第一章 艶やかな影
十六のときから踊り子として生きてきた。
薄暗い照明、酒と煙草と汗の混じった空気、安っぽい楽の音。舞台に上がれば、男たちの視線が一斉に肌をなぞる。踊りの熱に浮かされたように笑えば、ほんの一瞬だけ自分がこの場を支配している気がした。
でも、照明が落ちるとすべては消える。拍手の残響は冷たく、楽屋に戻れば鏡の前の私は疲れ切った目をしていた。
あの店は踊り子の場所であり、同時に売春宿だった。
ママは「客が望めば断れない」と言った。舞台と寝床は同じ値段で売られる。最初はただ踊りだけをと思っていたが、すぐに「踊りも売りも同じだよ」と突きつけられた。
客の笑い声の裏で、私の心は少しずつ削られていった。
ある夜、衣装部屋でママに声をかけられた。
「三番テーブル。客が待ってる」
背中に冷たいものが走った。踊り疲れた体をもう一度さらせというのか。視線を逸らし、思わず言葉が漏れた。
「……私、踊り子でしょ」
自分でも驚くほど小さな声だった。それでも、胸に溜めてきた不満が一気に口を突いて出た。十六からずっと飲み込み、堪えてきたもの。
ママは目を細め、鼻で笑った。
「はぁ? 何言ってんの。ここじゃ踊りも売りも同じだよ。今さら何を言い出すの? 嫌なら出てきな。行く場所なんて、あんたにあるの?」
その声音には呆れと苛立ちが混じっていた。――今さら純粋な踊り子を名乗るなんて滑稽だ、そう言いたげだった。
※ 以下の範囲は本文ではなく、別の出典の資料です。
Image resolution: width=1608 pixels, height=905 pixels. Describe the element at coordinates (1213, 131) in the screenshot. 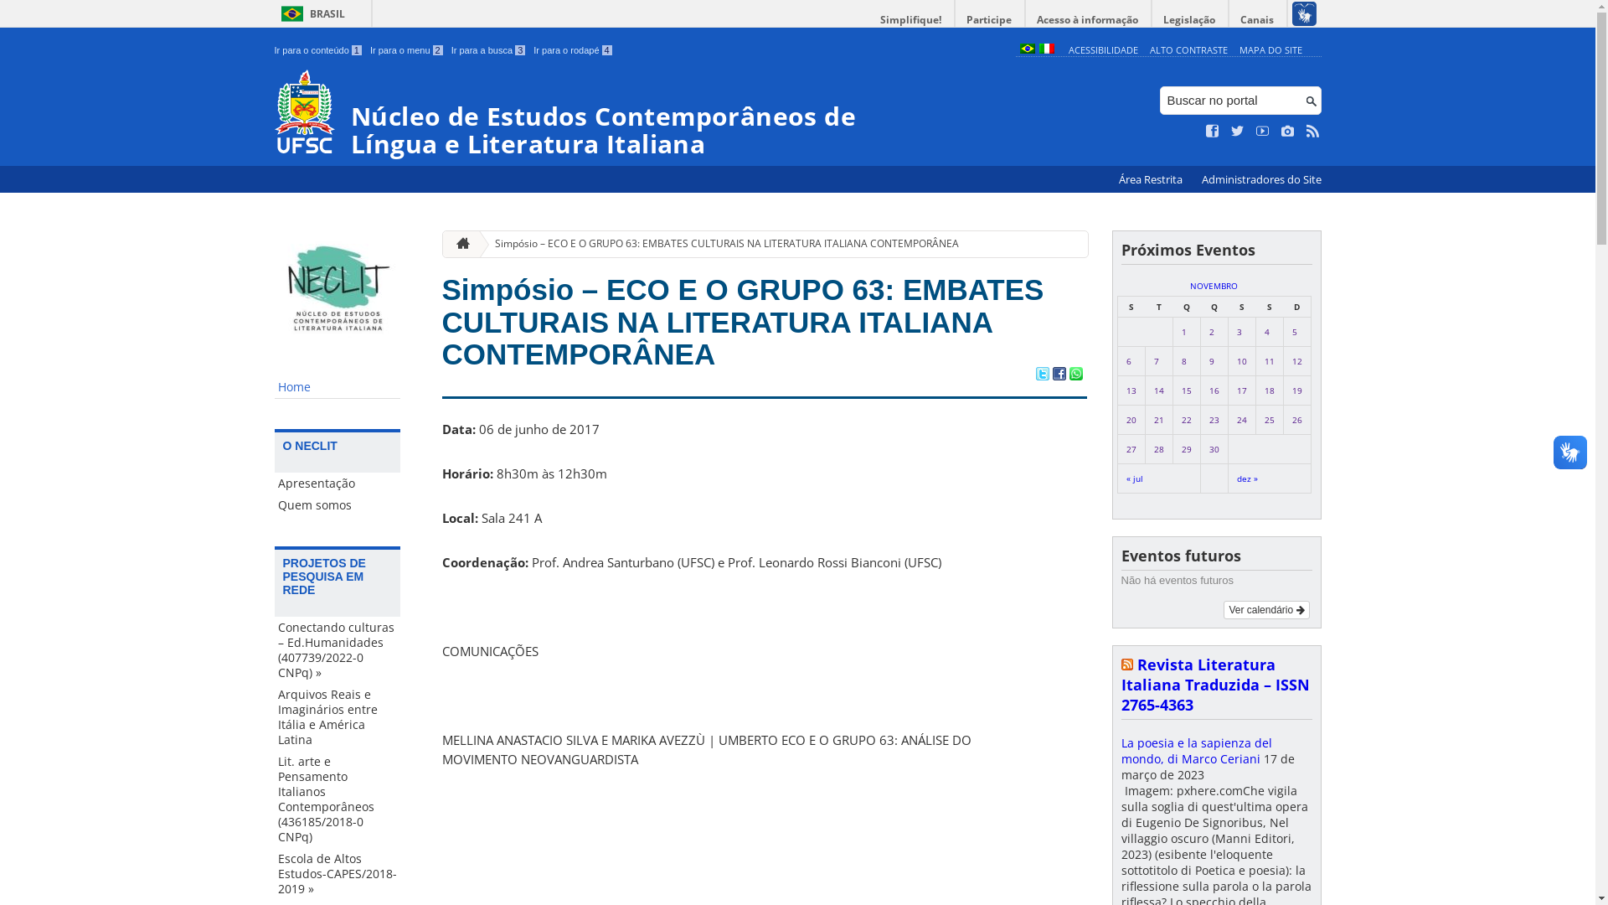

私は言葉を失い、胸の奥に再び重たい沈黙を押し込めるしかなかった。
それから七年。二十三になっても私は同じ場所にいた。
夜ごと舞台に立ち、日が昇るころには酔客の残した吐瀉物の匂いを避けながら帰路についた。生活は乱れ、孤独を嫌うのに孤独に戻る夜が続いた。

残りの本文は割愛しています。